The Cricket Tier
Dec 16, 2016
As Haseeb Hameed became the youngest debutant to open for England in a Test match last month, we here at The Cricket Tier decided to take a quick look at the background of this young 19 year old from Bolton.
He's back home in England through injury having made his historic test debut for England against India at the Saurashtra Stadium in Rajkot. However that's not the only thing he made, he made an impression as well and we're sure he'll be back in the England fold as soon as possible. We here have no doubt about that.
He'd play well in his first two Test Matches and had kept his place for the Third Test, but unfortunately he was struck on the hand by India fast bowler Umesh Yadav and was unable to then field in the rest of the Test, which England went on to lose by eight wickets.
Hameed had said "It's quite surreal to think how quickly things have happened." after his actual debut.
For most people, Hameed's rise to fame has been a surprise.
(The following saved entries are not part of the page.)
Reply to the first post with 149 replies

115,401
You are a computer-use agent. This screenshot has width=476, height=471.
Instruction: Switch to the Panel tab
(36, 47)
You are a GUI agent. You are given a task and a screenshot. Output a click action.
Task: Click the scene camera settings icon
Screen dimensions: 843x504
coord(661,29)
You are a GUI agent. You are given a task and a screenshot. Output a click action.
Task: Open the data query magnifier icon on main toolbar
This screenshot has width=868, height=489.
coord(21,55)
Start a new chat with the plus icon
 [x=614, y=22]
But for those on the inside at his home county Lancashire and England’s International Pathway, Hameed’s talent and progress has led to excitement for almost a decade. "I remember watching Hass as a 16-year-old facing Tom Helm, David Willey and Tymal Mills rocking up trying to take his head off. Again, he coped - he seemed to relish it" said Mo Bobat, England's player identification lead.
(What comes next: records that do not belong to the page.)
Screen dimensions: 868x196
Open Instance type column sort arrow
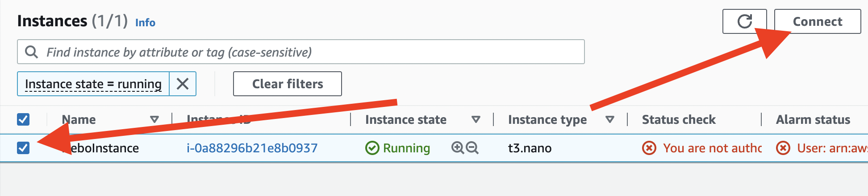click(x=610, y=119)
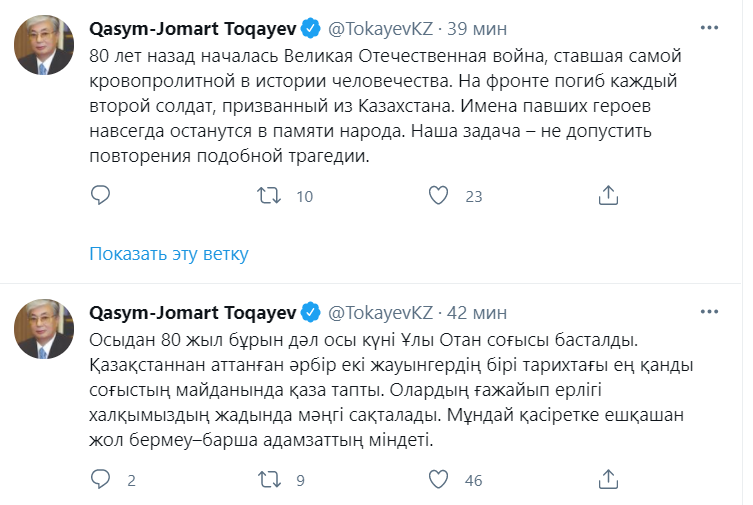Retweet the tweet with 10 retweets
The image size is (753, 505).
pyautogui.click(x=269, y=196)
Former long-time Lancashire coach and academy director John Stanworth was full of praise for him too, saying: "He's as good a player as I've worked with. He's going to have a career, isn't he? Who knows how good he'll be." Stanworth was the one who also help develop the likes of Andrew Flintoff, Jimmy Anderson, Sajid Mahmood and Simon Kerrigan.
We also managed to find some quotes from Haseeb Hameed on his early Lancashire memories:
“I trialled at the age of eight with Lancashire and got told I was too skinny, too small,” said Hameed, who played his early cricket for Bolton League clubs Tonge and Farnworth Social Circle. They said 'come back next year'.
“I got selected at the age of nine, but looking back I'm pretty sure I was selected more as a leg-spin bowler who batted a little bit. I played predominantly as a bowler who batted eight or nine.
“Then, the turning point came against Warwickshire Under 11s where I got 48 not out and won us the game with nine wickets down.
“Both of us were nine, and we knocked them off. I got one off the last ball to win us the game. They were a good side, Warwickshire. They'd gone unbeaten for two years."